Please rewrite the records between the line holding "Contact Us (499, 250)" and the line holding "Meet Our Team (603, 210)", inclusive, with every answer coordinate multiplied by 0.5 and rounded to a whole number, halves rounding up. Copy any request text unchanged.

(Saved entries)
....................
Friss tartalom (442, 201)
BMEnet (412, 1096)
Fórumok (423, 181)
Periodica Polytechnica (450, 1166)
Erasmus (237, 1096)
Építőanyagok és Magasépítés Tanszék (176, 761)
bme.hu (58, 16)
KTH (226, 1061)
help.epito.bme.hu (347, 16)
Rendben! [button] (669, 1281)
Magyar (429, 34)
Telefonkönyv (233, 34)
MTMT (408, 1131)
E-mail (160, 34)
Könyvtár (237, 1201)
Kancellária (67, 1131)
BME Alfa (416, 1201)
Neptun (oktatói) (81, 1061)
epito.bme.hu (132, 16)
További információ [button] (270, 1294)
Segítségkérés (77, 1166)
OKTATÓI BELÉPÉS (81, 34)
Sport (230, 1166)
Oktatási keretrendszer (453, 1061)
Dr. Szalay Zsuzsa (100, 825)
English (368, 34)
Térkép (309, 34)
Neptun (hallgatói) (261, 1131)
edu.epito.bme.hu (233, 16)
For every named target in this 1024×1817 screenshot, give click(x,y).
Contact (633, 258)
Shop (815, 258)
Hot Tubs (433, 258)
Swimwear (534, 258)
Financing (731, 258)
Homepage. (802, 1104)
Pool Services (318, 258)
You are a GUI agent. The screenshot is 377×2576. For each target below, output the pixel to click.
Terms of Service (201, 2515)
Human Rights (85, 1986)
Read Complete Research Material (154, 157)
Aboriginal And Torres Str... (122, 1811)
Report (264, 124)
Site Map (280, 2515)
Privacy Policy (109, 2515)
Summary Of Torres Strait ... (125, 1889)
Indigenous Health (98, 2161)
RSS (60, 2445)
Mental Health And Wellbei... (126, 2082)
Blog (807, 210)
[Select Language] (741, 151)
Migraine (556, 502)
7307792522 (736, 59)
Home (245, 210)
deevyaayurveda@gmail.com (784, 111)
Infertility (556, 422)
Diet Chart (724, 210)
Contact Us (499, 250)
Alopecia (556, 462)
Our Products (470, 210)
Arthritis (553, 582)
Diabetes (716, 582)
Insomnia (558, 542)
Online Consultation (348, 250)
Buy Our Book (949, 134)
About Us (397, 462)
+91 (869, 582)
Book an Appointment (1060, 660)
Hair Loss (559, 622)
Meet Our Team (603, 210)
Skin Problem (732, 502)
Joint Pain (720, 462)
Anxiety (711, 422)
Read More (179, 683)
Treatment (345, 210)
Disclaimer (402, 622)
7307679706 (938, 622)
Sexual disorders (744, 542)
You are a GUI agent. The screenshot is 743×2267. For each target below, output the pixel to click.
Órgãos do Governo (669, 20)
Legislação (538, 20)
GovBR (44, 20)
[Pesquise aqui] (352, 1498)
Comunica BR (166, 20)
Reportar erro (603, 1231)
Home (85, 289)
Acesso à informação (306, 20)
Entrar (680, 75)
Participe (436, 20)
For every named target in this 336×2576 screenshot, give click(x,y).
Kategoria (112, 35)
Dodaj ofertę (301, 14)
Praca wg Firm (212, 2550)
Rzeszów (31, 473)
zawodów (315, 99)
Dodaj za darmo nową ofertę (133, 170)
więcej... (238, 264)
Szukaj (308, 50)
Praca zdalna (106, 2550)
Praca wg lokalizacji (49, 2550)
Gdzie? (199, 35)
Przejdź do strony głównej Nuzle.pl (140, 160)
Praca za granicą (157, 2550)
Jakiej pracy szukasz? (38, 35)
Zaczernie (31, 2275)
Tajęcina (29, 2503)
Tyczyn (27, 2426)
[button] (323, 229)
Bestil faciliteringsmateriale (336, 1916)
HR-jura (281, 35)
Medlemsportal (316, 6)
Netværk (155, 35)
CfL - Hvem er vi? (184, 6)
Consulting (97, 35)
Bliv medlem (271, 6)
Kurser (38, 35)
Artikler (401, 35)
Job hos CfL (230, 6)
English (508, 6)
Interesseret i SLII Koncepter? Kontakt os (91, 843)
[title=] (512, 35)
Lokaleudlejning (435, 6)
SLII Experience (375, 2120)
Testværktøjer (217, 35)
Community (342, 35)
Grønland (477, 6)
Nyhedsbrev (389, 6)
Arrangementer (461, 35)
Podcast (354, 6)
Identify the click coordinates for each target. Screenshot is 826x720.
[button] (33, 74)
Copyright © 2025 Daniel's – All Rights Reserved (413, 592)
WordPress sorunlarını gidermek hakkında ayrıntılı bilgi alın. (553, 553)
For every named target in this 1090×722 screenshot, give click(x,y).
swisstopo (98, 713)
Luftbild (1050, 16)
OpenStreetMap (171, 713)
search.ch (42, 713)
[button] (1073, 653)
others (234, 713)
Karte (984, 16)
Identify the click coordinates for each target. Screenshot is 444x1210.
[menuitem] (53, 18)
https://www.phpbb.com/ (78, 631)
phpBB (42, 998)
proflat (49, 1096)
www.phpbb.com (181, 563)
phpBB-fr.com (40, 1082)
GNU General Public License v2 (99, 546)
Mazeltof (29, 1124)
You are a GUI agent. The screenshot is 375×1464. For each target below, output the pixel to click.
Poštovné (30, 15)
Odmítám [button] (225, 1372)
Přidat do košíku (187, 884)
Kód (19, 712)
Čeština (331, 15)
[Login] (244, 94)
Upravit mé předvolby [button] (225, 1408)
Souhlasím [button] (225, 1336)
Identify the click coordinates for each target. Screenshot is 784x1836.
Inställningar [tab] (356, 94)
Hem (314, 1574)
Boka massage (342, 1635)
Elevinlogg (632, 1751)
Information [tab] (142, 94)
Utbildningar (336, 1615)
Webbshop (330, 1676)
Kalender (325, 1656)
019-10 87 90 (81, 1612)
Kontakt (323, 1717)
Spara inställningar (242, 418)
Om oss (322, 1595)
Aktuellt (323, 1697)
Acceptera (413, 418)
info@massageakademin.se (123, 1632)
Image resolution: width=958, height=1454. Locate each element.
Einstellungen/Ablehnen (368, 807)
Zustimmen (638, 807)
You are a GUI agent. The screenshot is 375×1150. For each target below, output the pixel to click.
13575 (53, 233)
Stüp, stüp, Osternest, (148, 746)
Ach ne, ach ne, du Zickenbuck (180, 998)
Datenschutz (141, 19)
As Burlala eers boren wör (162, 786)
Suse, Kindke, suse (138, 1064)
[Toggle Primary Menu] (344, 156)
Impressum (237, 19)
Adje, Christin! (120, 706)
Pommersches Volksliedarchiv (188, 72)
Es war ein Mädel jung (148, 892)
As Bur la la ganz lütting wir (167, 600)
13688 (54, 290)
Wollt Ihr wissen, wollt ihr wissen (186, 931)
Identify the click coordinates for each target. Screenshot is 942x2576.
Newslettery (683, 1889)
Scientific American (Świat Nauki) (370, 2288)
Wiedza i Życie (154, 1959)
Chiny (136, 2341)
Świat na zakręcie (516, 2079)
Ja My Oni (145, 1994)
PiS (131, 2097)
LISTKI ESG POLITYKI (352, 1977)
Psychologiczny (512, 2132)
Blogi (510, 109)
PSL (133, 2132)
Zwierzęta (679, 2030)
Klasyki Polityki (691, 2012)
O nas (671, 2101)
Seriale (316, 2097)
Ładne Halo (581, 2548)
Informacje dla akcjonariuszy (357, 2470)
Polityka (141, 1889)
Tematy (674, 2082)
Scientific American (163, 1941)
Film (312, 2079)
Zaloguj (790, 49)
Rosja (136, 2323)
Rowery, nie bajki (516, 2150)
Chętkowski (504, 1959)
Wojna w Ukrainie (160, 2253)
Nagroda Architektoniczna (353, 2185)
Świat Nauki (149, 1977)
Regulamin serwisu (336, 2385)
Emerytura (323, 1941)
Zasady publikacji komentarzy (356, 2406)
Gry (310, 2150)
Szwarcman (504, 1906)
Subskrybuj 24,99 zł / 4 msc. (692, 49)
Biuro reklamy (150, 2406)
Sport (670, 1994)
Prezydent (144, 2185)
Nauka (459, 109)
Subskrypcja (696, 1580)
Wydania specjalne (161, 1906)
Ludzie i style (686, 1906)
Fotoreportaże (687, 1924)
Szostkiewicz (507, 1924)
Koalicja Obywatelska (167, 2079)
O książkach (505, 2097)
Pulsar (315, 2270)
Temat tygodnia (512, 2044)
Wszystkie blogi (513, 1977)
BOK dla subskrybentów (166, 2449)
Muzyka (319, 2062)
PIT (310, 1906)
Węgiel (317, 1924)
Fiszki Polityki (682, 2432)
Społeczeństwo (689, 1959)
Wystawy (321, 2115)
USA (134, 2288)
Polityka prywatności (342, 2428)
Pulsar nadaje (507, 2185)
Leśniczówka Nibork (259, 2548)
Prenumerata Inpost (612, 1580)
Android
....................
| Expected answer |
Contact Us (250, 125)
Alopecia (278, 231)
Our Products (235, 105)
Arthritis (277, 291)
Diabetes (358, 291)
Insomnia (279, 271)
Online Consultation (174, 125)
Buy Our Book (475, 67)
About Us (199, 231)
+91 (435, 291)
Book an Appointment (530, 330)
Hair Loss (280, 311)
Meet Our Team (302, 105)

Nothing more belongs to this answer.